Como medida de prevención del malévolo y pegote virus aquel, estoy trabajando desde la casa. Mientras estoy enfrascado en el computador, en la pieza que he adaptado como oficina, recibo un llamado telefónico del Prócer, quien, aburrido de estar enclaustrado en su hogar, me llama para conversar.
“¿Y cómo ha sido la experiencia de trabajar en la casa?”, me pregunta, curioso.
“A ver”, le digo, pensando mi respuesta. “En primer lugar, me di cuenta de lo poco que uno está en su casa en su vida normal.

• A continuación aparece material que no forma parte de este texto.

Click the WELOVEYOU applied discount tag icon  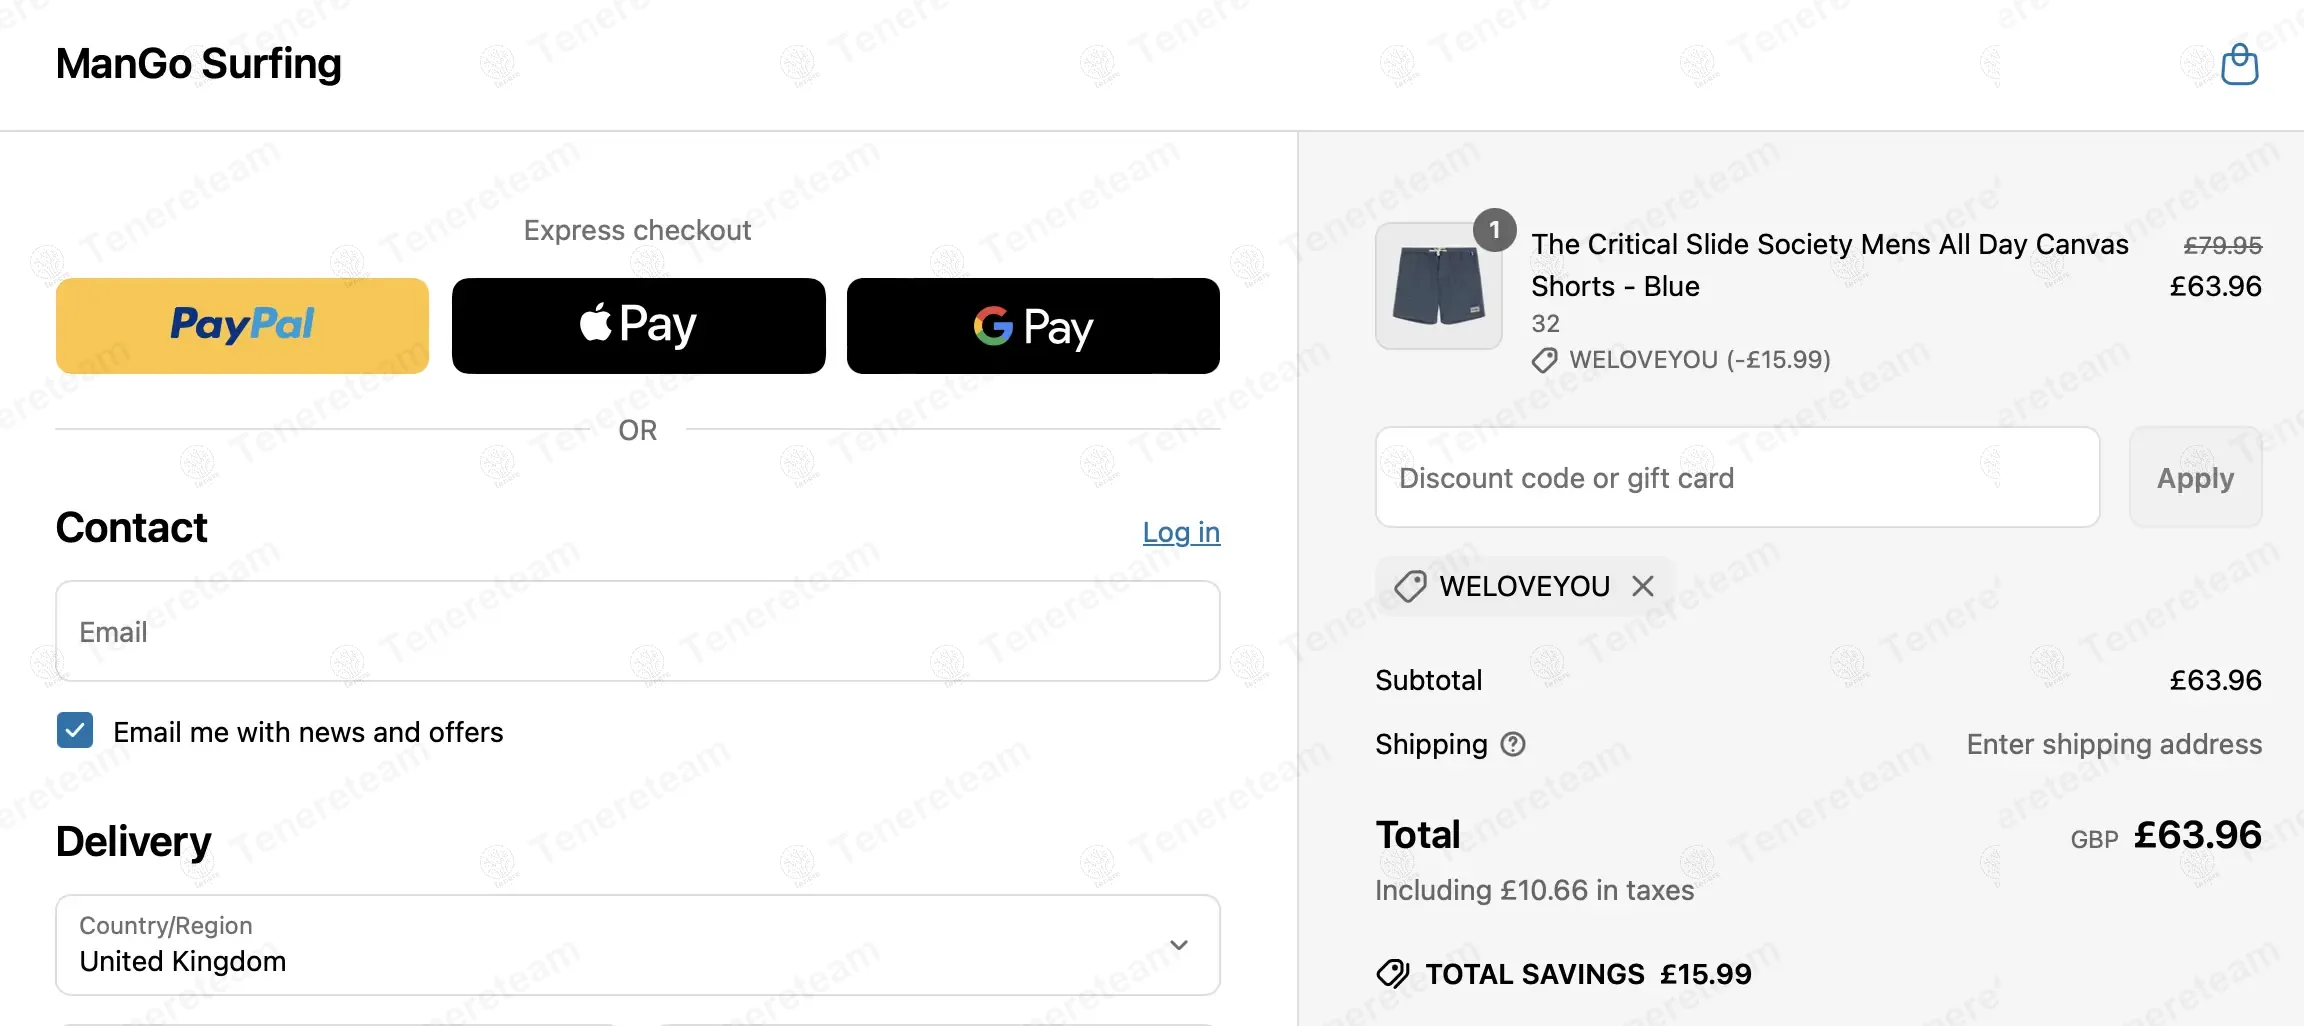coord(1410,586)
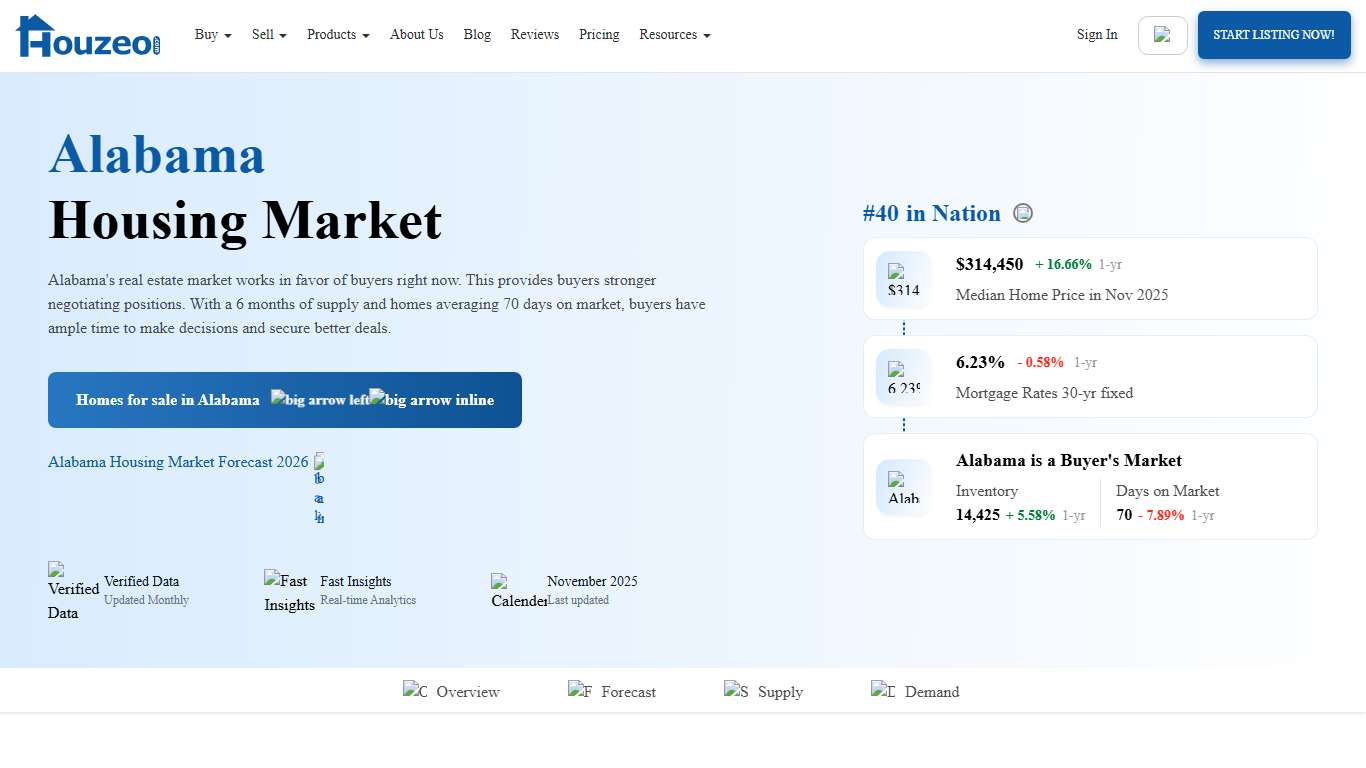Expand the Buy dropdown menu

click(212, 34)
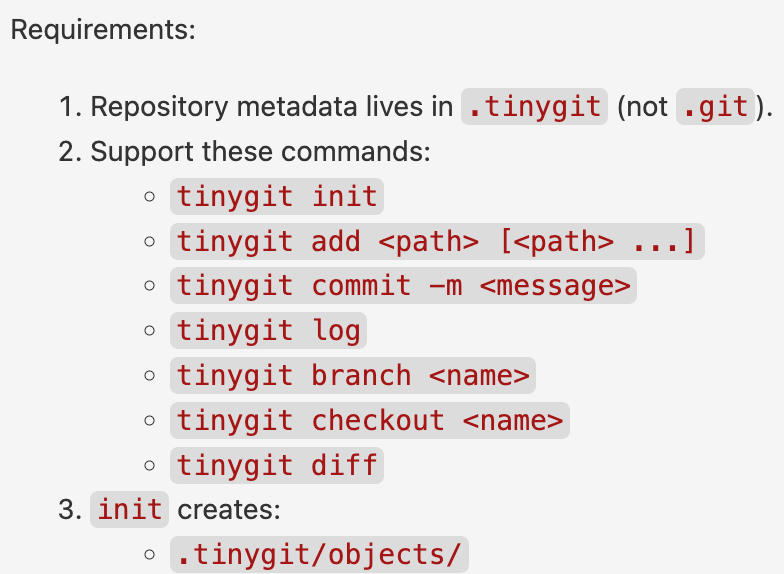Viewport: 784px width, 574px height.
Task: Click the .git code snippet in parentheses
Action: pyautogui.click(x=716, y=107)
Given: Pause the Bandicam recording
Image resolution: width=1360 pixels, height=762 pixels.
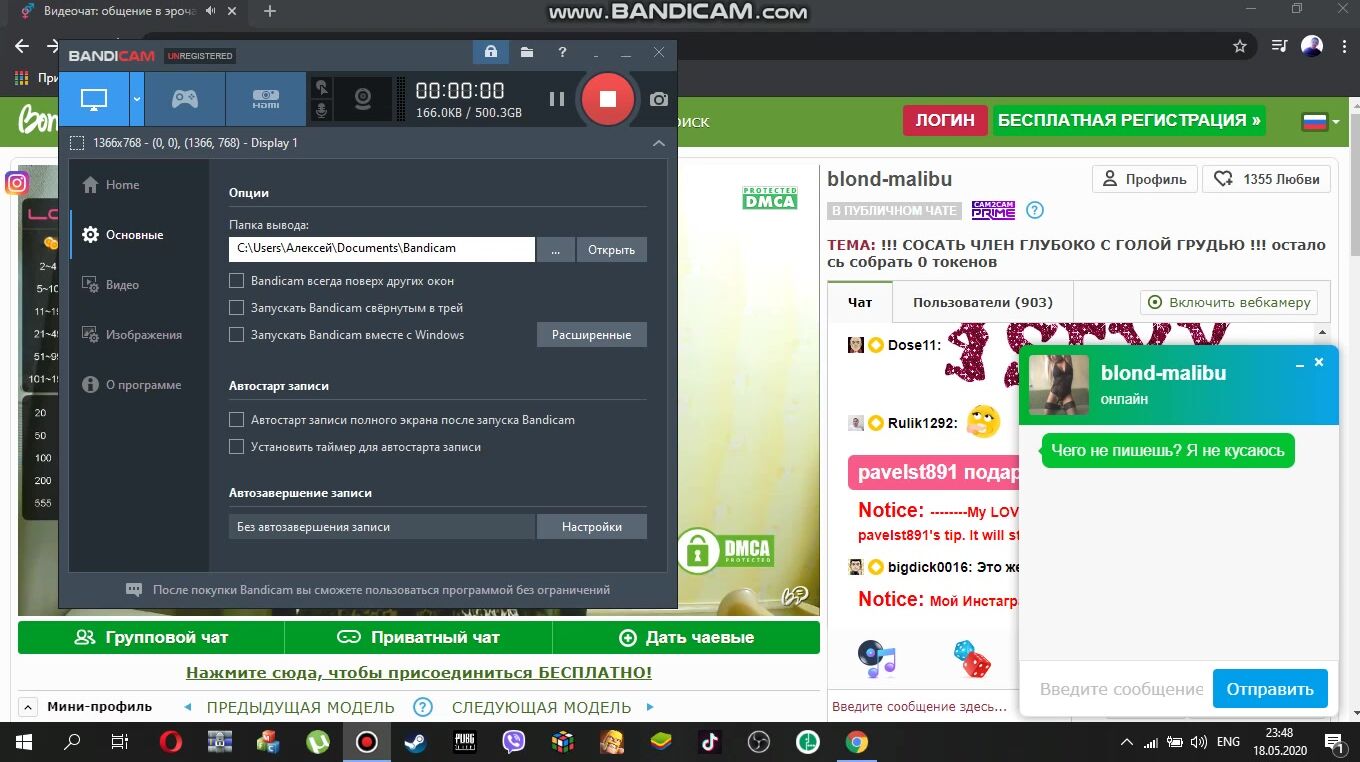Looking at the screenshot, I should [557, 99].
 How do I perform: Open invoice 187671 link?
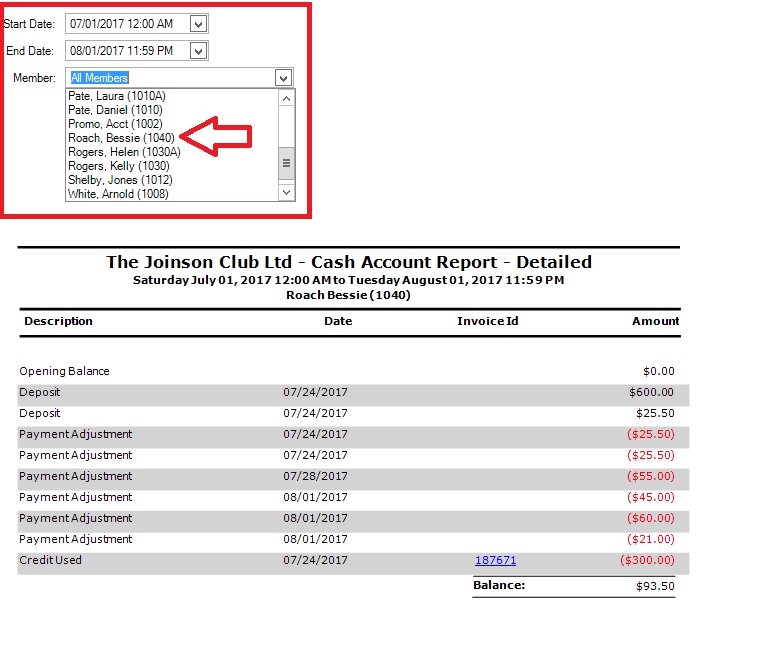[x=495, y=561]
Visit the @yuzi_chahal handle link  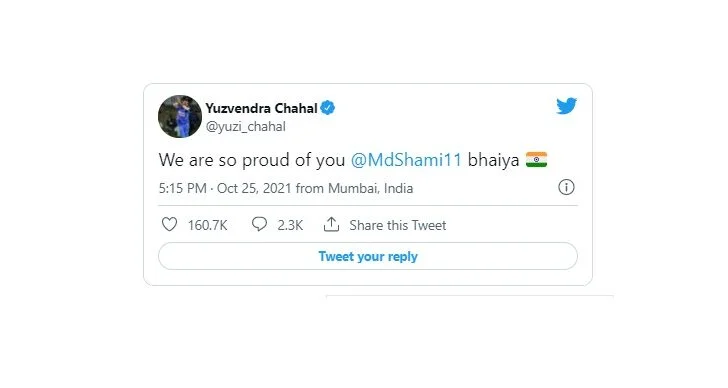point(246,127)
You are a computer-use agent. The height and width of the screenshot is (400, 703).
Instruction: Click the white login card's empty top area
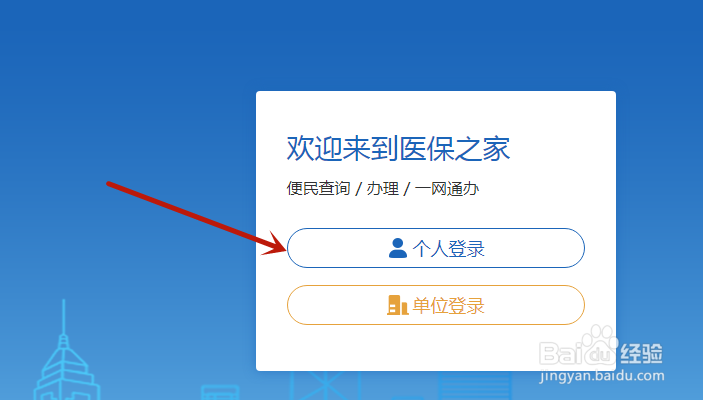point(436,111)
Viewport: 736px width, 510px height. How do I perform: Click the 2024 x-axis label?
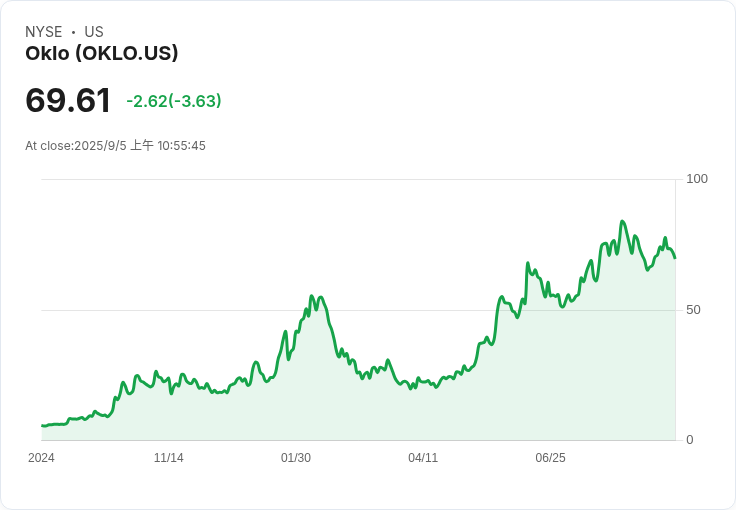point(41,458)
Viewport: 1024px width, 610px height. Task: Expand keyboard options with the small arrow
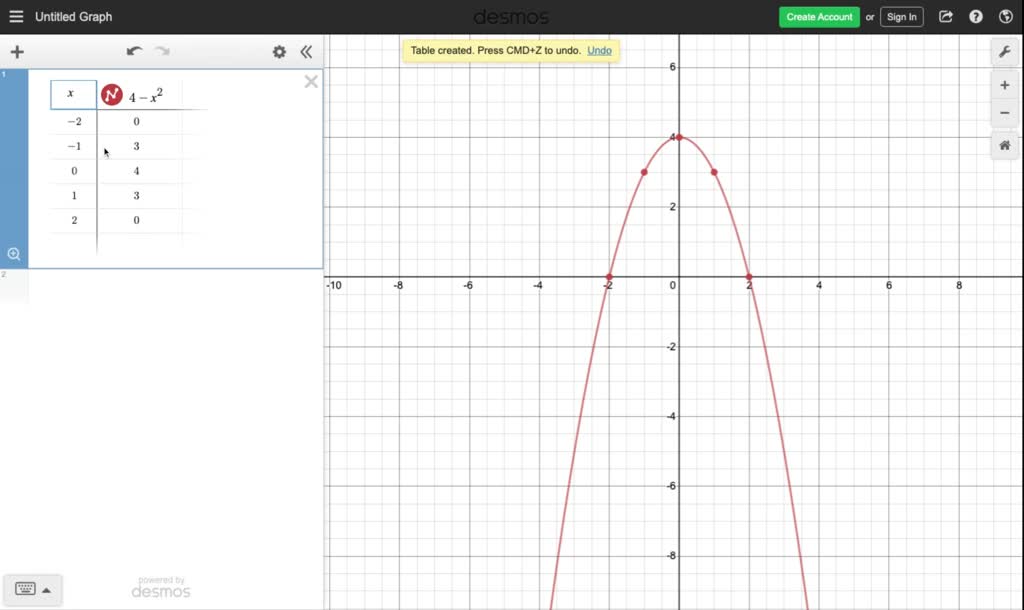47,589
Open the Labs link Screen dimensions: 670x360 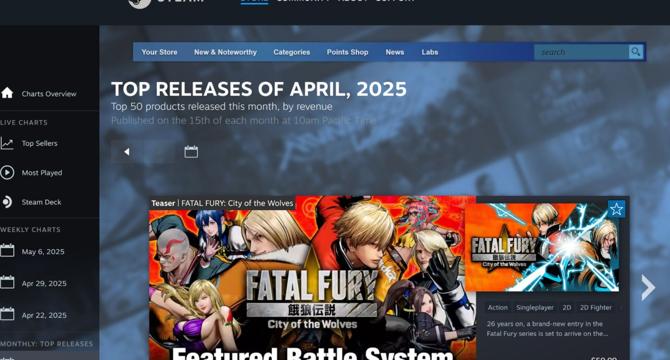pyautogui.click(x=430, y=52)
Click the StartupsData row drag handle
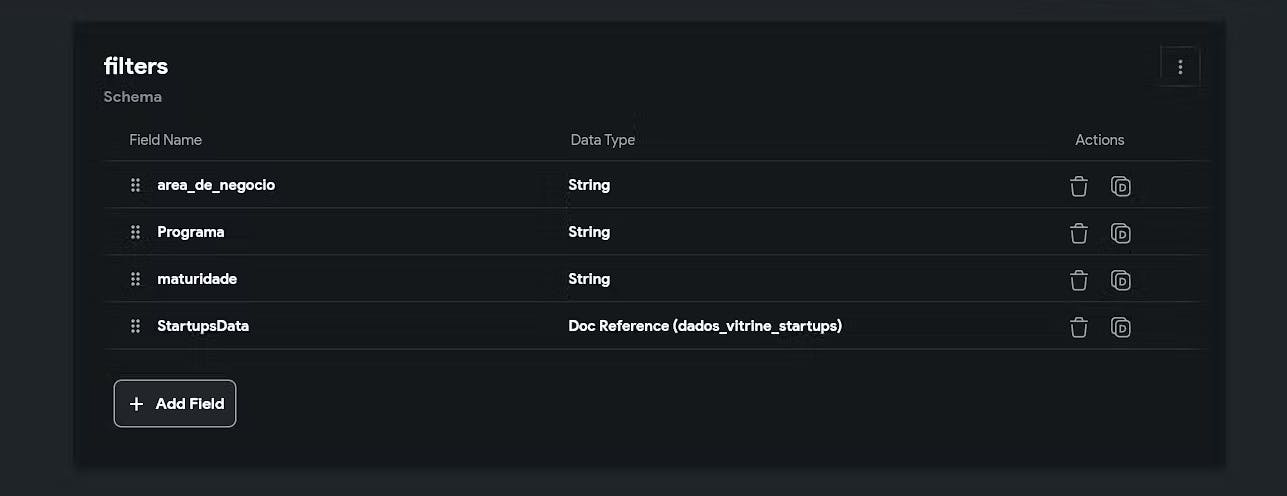This screenshot has height=496, width=1287. pos(135,326)
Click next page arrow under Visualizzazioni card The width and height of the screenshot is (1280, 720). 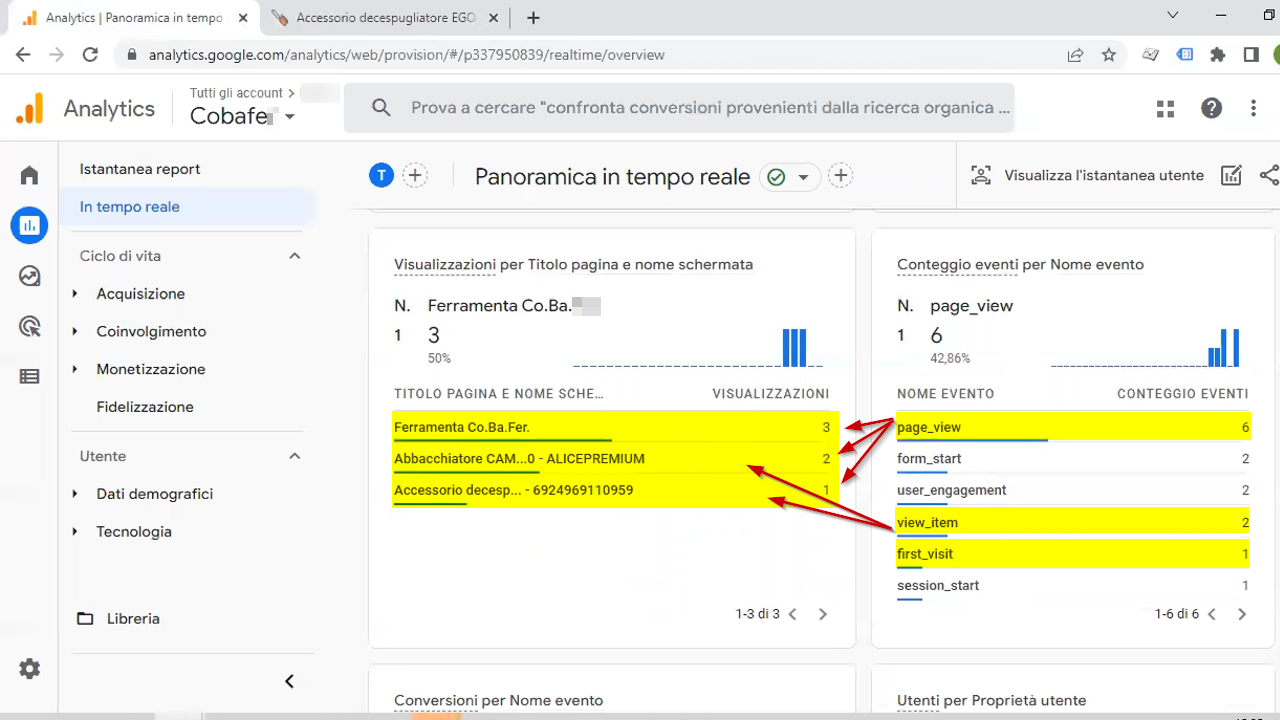[x=822, y=614]
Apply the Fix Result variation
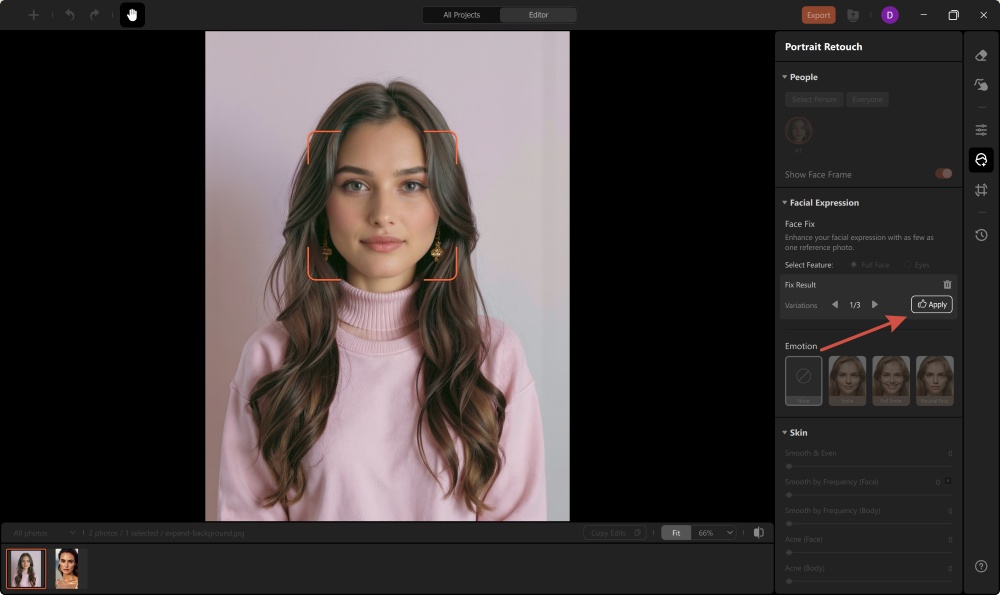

Y lo advertí por la cantidad de desperfectos en los enseres domésticos que, a pesar de estar a la vista, me habían pasado desapercibidos, por lo que en los ratos libres me he dedicado a arreglar un enchufe malo por aquí, a pasar una mano de pintura por allá, a ordenar los cajones de mi velador, en fin… Además, he gozado de la cotidianidad del mundo hogareño, ese de ruidos y olores que transcurre como telón de fondo mientras desempeño mis tareas laborales: el sonido del camión de la basura, el rumor de la aspiradora, el olor a pasto húmedo que emana del jardín en la mañana, los perfumes culinarios que empiezan a brotar de la cocina con la preparación del almuerzo… Por otra parte, mi mujer también está trabajando desde la casa, por lo que hacemos breaks para tomarnos un cafecito juntos, disfrutando de la cercanía conyugal. En suma, he trabajado igual pero más feliz. Es que… ¡trabajo y hogar unidos, jamás serán vencidos!”, concluyo.